What needs to be done.
Which lines run from the one with "You are a GUI" through the end of the data? Retype them exactly, without pictures.

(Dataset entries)
================

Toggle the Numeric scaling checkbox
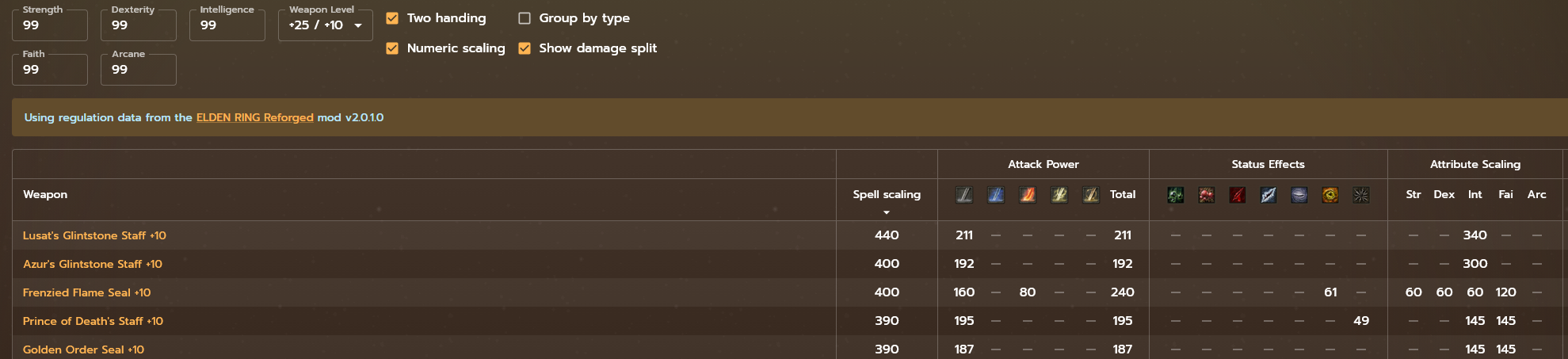 pyautogui.click(x=392, y=48)
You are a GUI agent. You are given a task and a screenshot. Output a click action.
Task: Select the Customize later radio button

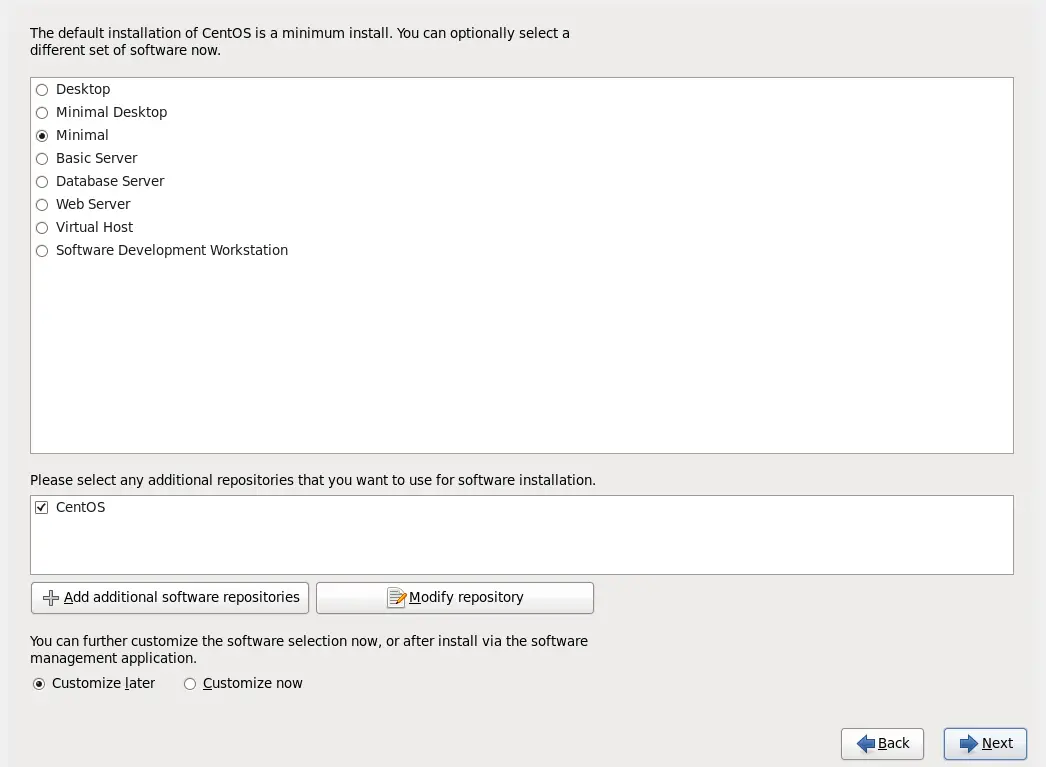(39, 684)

================

Exercise solution.
You are a GUI agent. You are given a task and a screenshot. Output a click action.
Task: Select the Customize later radio button

(39, 684)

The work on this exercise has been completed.